Regarding the Decision of the National High Court, November 15, 2018

If we have been told that a Trade Union or Workers' Committee denounces that the security policy imposed by the company prevents access to workplaces with any type of object, and also makes it impossible for workers' representatives to disseminate trade union information on paper and to use their mobile phones, which a priori would hinder their trade union action, The reader believes that we are dealing with an assumption of a laboratory that would serve as a starting point to elucidate between the game of fundamental rights (privacy and freedom of association) and the measures of vigilance and control that the company can establish to verify the fulfilment of the work duties of the workers.

Nothing could be further from the truth, we are a judicial staging of the increasingly widespread "clean desks policy". In a pioneering resolution, the recent ruling of the Social Court of the Audiencia Nacional (National High Court) dated 15 November 2018 (Teleperfomance Case) resolves the implanted practice of limiting access to the workplace with no personal purpose whatsoever, either because of customer demands or because of the consumer and user data protection policy.

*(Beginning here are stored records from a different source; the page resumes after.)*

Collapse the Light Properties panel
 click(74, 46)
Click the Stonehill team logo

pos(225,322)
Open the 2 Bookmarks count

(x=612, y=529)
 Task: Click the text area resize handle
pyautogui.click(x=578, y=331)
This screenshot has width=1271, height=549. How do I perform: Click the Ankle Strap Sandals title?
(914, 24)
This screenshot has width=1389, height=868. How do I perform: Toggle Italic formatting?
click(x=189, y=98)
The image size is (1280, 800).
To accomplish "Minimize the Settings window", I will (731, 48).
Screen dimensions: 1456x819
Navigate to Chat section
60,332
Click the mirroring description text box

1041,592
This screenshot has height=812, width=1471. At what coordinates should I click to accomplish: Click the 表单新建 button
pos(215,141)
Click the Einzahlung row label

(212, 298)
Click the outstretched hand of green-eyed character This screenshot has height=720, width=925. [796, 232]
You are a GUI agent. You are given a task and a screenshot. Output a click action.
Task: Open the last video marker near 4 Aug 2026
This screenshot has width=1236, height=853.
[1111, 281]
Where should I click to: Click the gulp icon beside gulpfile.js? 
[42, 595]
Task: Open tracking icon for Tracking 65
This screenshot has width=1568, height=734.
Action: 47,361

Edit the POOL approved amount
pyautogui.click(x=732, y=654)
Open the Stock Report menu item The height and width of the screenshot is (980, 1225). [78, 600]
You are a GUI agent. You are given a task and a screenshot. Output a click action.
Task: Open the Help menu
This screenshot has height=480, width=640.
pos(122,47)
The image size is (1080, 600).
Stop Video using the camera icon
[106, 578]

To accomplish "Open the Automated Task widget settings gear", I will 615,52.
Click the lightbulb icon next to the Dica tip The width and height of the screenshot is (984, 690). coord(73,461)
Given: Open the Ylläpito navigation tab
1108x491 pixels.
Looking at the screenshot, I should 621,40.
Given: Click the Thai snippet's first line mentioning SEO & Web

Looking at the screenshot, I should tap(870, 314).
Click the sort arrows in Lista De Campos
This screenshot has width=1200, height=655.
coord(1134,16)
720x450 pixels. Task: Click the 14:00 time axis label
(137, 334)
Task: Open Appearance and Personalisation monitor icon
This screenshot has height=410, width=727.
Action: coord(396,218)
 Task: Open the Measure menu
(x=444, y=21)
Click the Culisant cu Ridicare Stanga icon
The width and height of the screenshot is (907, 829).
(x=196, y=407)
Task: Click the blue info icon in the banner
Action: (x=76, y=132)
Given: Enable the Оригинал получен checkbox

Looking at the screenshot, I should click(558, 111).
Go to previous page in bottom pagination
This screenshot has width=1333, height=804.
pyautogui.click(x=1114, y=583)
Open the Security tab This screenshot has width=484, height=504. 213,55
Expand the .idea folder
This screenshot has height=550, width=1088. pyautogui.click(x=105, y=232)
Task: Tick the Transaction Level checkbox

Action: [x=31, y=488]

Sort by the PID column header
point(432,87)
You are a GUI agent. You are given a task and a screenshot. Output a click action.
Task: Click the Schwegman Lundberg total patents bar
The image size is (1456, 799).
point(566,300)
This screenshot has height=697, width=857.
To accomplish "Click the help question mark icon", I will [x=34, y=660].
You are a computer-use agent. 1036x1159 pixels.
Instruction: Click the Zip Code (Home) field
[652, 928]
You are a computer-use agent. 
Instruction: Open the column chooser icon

In the case analyzed, the antecedents extracted from the statement of proven facts (HDP) that should be retained are:

  • a.- The company's activity is carried out in the telephone telemarketing and customer service sector, involving access to the reserved data of customers and users of the service (personal data; credit or debit card data; financial information; campaign data; information or documentation on customer procedures/processes, strategy or campaigns; training material; confidential business information; access passwords and company documentation, procedures and policy), for the security of which the company is responsible in contracts with its customers (HDP 3º).
  • b.- The company has published security protocols containing an instruction on "clean desks", which includes a ban on the introduction of bags, backpacks, coats, USB, mobile phones, external memory devices, file sharing software, instant messaging software, PDAs, digital cameras, paper and pens onto platforms. The company has also published a sanctioning procedure, in which misconduct involving non-compliance with its policy of clean desks (HDP 4º) is typified as misconduct.  Finally, the company has been sanctioned by the Data Protection Agency due to data theft, based on breaches of its security policy (HDP 9).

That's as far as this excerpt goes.